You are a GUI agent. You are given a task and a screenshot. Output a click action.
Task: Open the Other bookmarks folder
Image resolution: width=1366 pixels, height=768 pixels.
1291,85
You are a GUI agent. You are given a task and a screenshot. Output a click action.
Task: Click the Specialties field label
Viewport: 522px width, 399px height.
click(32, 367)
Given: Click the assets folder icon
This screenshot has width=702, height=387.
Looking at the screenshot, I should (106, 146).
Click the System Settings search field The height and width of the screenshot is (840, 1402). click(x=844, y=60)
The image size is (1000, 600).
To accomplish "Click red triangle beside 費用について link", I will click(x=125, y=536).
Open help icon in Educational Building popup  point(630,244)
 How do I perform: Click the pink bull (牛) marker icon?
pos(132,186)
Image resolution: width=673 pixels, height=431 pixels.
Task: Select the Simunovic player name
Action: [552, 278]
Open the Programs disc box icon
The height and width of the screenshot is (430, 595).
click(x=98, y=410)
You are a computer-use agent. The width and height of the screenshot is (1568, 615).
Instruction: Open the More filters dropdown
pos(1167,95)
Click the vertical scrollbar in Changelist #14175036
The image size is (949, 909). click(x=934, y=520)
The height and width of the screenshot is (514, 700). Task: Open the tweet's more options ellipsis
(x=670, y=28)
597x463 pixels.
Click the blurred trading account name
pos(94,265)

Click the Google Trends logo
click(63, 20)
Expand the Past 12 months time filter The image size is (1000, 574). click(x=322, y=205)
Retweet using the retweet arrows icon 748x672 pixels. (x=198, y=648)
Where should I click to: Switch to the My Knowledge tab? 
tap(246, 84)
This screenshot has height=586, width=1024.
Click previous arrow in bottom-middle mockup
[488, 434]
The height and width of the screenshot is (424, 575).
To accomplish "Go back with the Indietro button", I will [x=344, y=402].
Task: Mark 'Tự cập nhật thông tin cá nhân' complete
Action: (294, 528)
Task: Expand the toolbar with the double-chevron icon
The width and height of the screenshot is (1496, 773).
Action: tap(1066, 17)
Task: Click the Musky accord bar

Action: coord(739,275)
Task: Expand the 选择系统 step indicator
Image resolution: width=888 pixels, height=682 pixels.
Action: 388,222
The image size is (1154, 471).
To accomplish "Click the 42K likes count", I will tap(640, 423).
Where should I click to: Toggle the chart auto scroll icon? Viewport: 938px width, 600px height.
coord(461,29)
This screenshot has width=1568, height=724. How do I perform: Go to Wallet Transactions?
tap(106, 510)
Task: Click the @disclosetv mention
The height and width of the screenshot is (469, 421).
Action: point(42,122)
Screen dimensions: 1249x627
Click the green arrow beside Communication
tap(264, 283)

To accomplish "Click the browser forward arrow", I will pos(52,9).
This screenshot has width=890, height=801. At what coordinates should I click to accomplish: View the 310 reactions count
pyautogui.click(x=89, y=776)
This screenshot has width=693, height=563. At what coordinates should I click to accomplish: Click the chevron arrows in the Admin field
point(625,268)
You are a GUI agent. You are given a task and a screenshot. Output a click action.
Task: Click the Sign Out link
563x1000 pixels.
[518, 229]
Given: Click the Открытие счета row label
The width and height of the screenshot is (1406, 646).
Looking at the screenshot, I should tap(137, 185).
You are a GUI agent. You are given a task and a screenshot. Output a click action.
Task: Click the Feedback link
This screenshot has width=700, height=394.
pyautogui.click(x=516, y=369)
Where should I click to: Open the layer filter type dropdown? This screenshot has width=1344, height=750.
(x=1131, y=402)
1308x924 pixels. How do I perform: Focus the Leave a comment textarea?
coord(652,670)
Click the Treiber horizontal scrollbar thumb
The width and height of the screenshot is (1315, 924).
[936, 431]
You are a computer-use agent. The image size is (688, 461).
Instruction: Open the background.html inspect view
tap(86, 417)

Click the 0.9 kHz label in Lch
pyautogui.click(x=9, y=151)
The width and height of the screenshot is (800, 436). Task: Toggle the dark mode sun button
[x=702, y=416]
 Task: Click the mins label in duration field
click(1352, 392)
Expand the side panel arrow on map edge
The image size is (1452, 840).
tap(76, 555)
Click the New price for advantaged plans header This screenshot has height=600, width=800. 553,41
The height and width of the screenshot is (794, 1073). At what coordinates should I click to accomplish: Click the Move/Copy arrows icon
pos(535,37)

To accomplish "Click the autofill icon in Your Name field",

◆ ◆ ◆

Say how many lines contain "folder" in the material above; the number is the whole answer.

2